=== YOUR ASSIGNMENT ===
In your reply, write out each entry exactly as given.
++++
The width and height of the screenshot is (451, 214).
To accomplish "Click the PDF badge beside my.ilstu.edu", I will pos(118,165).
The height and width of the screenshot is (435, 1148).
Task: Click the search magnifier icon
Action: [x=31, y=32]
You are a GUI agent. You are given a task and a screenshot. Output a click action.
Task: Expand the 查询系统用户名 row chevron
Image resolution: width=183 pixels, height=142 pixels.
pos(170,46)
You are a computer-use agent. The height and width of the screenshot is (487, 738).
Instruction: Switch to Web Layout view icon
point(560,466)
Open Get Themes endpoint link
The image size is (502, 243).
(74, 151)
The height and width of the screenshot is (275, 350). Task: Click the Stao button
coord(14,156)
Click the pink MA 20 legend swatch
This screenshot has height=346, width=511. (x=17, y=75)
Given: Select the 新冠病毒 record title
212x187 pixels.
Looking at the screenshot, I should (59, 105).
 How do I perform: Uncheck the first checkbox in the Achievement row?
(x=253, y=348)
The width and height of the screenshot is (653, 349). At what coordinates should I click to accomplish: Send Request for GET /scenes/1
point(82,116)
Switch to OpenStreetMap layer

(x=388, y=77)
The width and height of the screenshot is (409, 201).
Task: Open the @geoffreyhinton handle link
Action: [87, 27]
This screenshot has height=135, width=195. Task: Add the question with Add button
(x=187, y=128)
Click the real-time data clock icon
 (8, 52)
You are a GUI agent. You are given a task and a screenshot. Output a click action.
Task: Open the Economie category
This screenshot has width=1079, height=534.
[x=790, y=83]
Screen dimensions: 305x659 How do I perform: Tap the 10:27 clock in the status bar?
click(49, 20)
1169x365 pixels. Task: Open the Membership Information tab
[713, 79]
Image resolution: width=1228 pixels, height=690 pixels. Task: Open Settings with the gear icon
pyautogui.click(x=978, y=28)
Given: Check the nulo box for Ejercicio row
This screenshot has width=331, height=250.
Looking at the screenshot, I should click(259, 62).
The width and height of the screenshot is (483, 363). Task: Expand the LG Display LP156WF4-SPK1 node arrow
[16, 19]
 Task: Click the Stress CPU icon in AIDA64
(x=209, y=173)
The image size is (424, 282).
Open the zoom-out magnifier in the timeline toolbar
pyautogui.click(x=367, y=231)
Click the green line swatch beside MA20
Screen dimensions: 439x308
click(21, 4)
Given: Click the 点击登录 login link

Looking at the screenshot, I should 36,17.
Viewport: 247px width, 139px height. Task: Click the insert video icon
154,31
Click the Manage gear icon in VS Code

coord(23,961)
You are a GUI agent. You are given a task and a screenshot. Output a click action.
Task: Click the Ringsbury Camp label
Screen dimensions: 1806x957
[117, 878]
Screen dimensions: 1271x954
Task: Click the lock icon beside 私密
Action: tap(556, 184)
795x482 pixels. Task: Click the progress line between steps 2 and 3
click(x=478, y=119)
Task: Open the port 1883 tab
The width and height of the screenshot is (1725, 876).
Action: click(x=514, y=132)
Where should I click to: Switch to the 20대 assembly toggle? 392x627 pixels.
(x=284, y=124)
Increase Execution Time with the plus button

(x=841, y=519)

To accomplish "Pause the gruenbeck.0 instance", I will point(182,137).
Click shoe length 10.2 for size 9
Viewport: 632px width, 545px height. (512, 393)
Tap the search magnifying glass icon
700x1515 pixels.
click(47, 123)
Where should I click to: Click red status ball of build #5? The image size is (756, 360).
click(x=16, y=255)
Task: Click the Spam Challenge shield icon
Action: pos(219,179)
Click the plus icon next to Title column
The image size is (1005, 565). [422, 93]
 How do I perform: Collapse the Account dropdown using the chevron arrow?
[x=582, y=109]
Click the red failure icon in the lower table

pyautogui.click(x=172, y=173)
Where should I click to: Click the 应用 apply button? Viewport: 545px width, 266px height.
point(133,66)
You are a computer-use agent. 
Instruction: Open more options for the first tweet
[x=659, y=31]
++++
=== TASK RESPONSE ===
The width and height of the screenshot is (451, 214).
To accomplish "Click the PDF badge beside my.ilstu.edu", I will pos(118,165).
The height and width of the screenshot is (435, 1148).
Task: Click the search magnifier icon
Action: [x=31, y=32]
You are a GUI agent. You are given a task and a screenshot. Output a click action.
Task: Expand the 查询系统用户名 row chevron
Image resolution: width=183 pixels, height=142 pixels.
pos(170,46)
You are a computer-use agent. The height and width of the screenshot is (487, 738).
Instruction: Switch to Web Layout view icon
point(560,466)
Open Get Themes endpoint link
The image size is (502, 243).
(74, 151)
The height and width of the screenshot is (275, 350). Task: Click the Stao button
coord(14,156)
Click the pink MA 20 legend swatch
This screenshot has height=346, width=511. (x=17, y=75)
Given: Select the 新冠病毒 record title
212x187 pixels.
Looking at the screenshot, I should (59, 105).
 How do I perform: Uncheck the first checkbox in the Achievement row?
(x=253, y=348)
The width and height of the screenshot is (653, 349). At what coordinates should I click to accomplish: Send Request for GET /scenes/1
point(82,116)
Switch to OpenStreetMap layer

(x=388, y=77)
The width and height of the screenshot is (409, 201).
Task: Open the @geoffreyhinton handle link
Action: [87, 27]
This screenshot has height=135, width=195. Task: Add the question with Add button
(x=187, y=128)
Click the real-time data clock icon
 (8, 52)
You are a GUI agent. You are given a task and a screenshot. Output a click action.
Task: Open the Economie category
This screenshot has width=1079, height=534.
[x=790, y=83]
Screen dimensions: 305x659 How do I perform: Tap the 10:27 clock in the status bar?
click(49, 20)
1169x365 pixels. Task: Open the Membership Information tab
[713, 79]
Image resolution: width=1228 pixels, height=690 pixels. Task: Open Settings with the gear icon
pyautogui.click(x=978, y=28)
Given: Check the nulo box for Ejercicio row
This screenshot has width=331, height=250.
Looking at the screenshot, I should click(259, 62).
The width and height of the screenshot is (483, 363). Task: Expand the LG Display LP156WF4-SPK1 node arrow
[16, 19]
 Task: Click the Stress CPU icon in AIDA64
(x=209, y=173)
The image size is (424, 282).
Open the zoom-out magnifier in the timeline toolbar
pyautogui.click(x=367, y=231)
Click the green line swatch beside MA20
Screen dimensions: 439x308
click(21, 4)
Given: Click the 点击登录 login link

Looking at the screenshot, I should 36,17.
Viewport: 247px width, 139px height. Task: Click the insert video icon
154,31
Click the Manage gear icon in VS Code

coord(23,961)
You are a GUI agent. You are given a task and a screenshot. Output a click action.
Task: Click the Ringsbury Camp label
Screen dimensions: 1806x957
[117, 878]
Screen dimensions: 1271x954
Task: Click the lock icon beside 私密
Action: tap(556, 184)
795x482 pixels. Task: Click the progress line between steps 2 and 3
click(x=478, y=119)
Task: Open the port 1883 tab
The width and height of the screenshot is (1725, 876).
Action: click(x=514, y=132)
Where should I click to: Switch to the 20대 assembly toggle? 392x627 pixels.
(x=284, y=124)
Increase Execution Time with the plus button

(x=841, y=519)

To accomplish "Pause the gruenbeck.0 instance", I will point(182,137).
Click shoe length 10.2 for size 9
Viewport: 632px width, 545px height. (512, 393)
Tap the search magnifying glass icon
700x1515 pixels.
click(47, 123)
Where should I click to: Click red status ball of build #5? The image size is (756, 360).
click(x=16, y=255)
Task: Click the Spam Challenge shield icon
Action: pos(219,179)
Click the plus icon next to Title column
The image size is (1005, 565). [422, 93]
 How do I perform: Collapse the Account dropdown using the chevron arrow?
[x=582, y=109]
Click the red failure icon in the lower table

pyautogui.click(x=172, y=173)
Where should I click to: Click the 应用 apply button? Viewport: 545px width, 266px height.
point(133,66)
You are a computer-use agent. 
Instruction: Open more options for the first tweet
[x=659, y=31]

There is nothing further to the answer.